Under standard conditions, a network of optical fibers is usually used for relaying large volumes of data such as video footage from surveillance cameras. However, Chibu's disaster prevention cameras are installed in a hilly region where the laying of optical fibers poses difficulties. Furthermore, the area is designated as a specially protected region by the Japanese government, and restrictions are placed on the laying of fibers in order to preserve the natural scenery of the area.

NEC offered the iPASOLINK SX to Chibu as a solution that enables the realization of high-capacity data transmission without the use of optical fibers, and constructed a wireless radio network for relaying footage from the disaster prevention cameras to the monitoring center in the Chibu village office.

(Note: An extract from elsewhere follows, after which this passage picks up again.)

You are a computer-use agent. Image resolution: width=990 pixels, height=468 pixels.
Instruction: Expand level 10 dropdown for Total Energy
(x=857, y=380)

iPASOLINK SX is a communications system that links two remote points via a high-speed, high-capacity wireless radio network, and is capable of maximum transmission speeds of 320Mbps. As the system does not require large-scale installation work as with optic fiber networks and uses a 60GHz frequency band for which no license is required, it enables networks to be constructed within a short period of time. The system also has a high-level of waterproof and dustproof performance, and is equipped with features such as Advanced Error Correction and Adaptive Modulation Radio functionality for enhanced transmission quality, making it ideal for use as the communications infrastructure for disaster prevention networks that demand high levels of reliability.

"The mountaintop area in which our disaster prevention cameras are installed is prone to being affected by heavy storms and typhoons. In order to prevent problems such as degraded signal quality due to rough weather or interruptions in transmission if the angle of an antenna changes due to strong winds, the system for relaying the video footage needs to be highly reliable and have high-level environmental resistance capabilities," said Hisashi Tokuda of Chibu's General Affairs Division. "Since the introduction of iPASOLINK SX no transmission faults or equipment failures have occurred whatsoever, and the system has become an indispensable part of our disaster prevention network, supporting the safety and peace of mind of our citizens."

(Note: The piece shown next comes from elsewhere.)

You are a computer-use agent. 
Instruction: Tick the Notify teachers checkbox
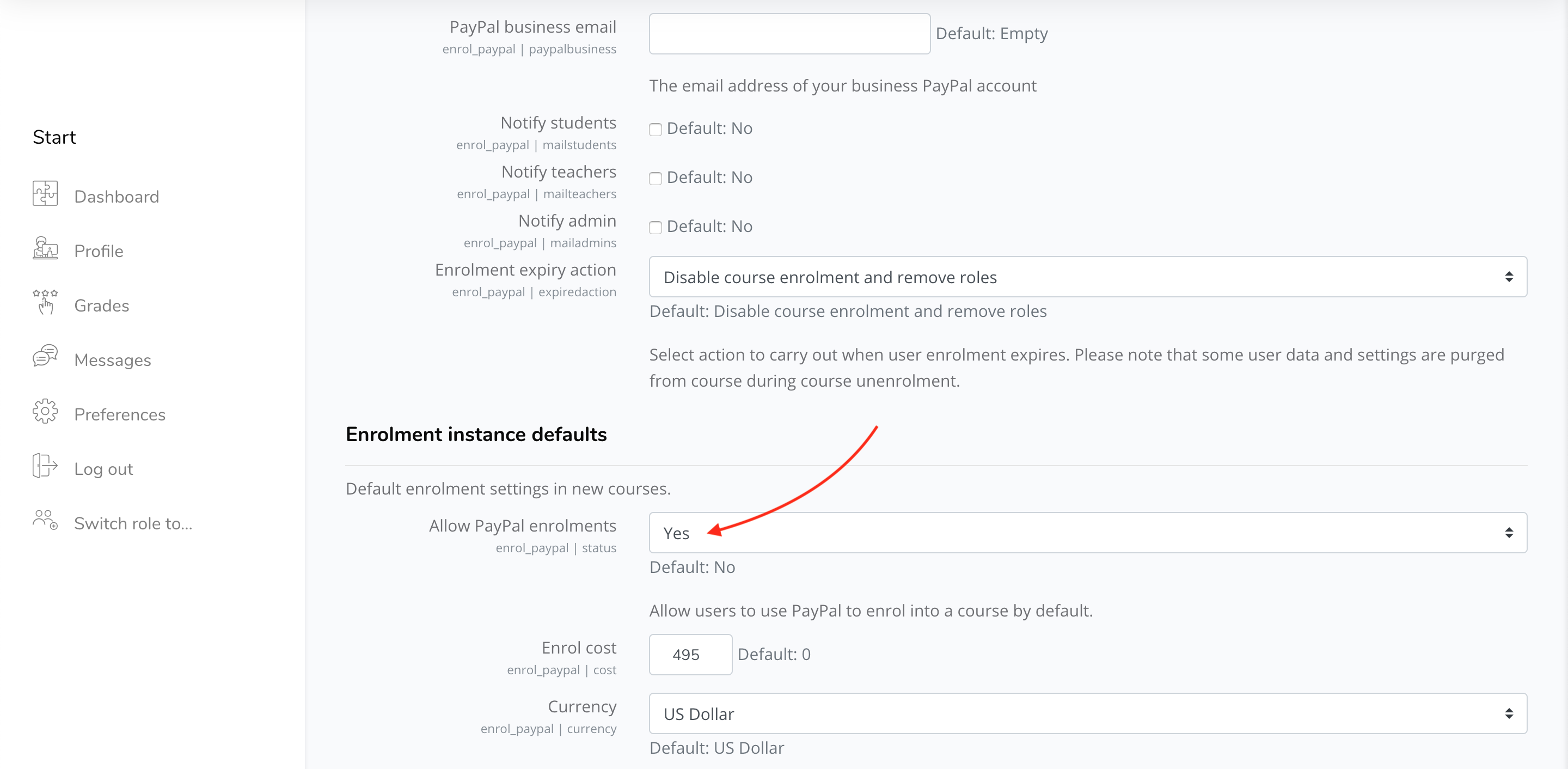pyautogui.click(x=656, y=179)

"The iPASOLINK series was the ideal solution for Chibu's system due to its high-level of environmental resistance and reliability, which have been highly acclaimed by customers all over the world," said Atsushi Noro, General Manager, Mobile Wireless Solutions Division, NEC Corporation. "As a new application for the series, we are very pleased that iPASOLINK SX has been adopted for use in a mission-critical disaster prevention network."

NEC's PASOLINK series has shipped more than 2.5 million units (*), and the system has been supplied throughout a full spectrum of environments in 153 countries (*) worldwide, from the extreme cold of Russia's Siberia to harsh, sun-scorched desert regions.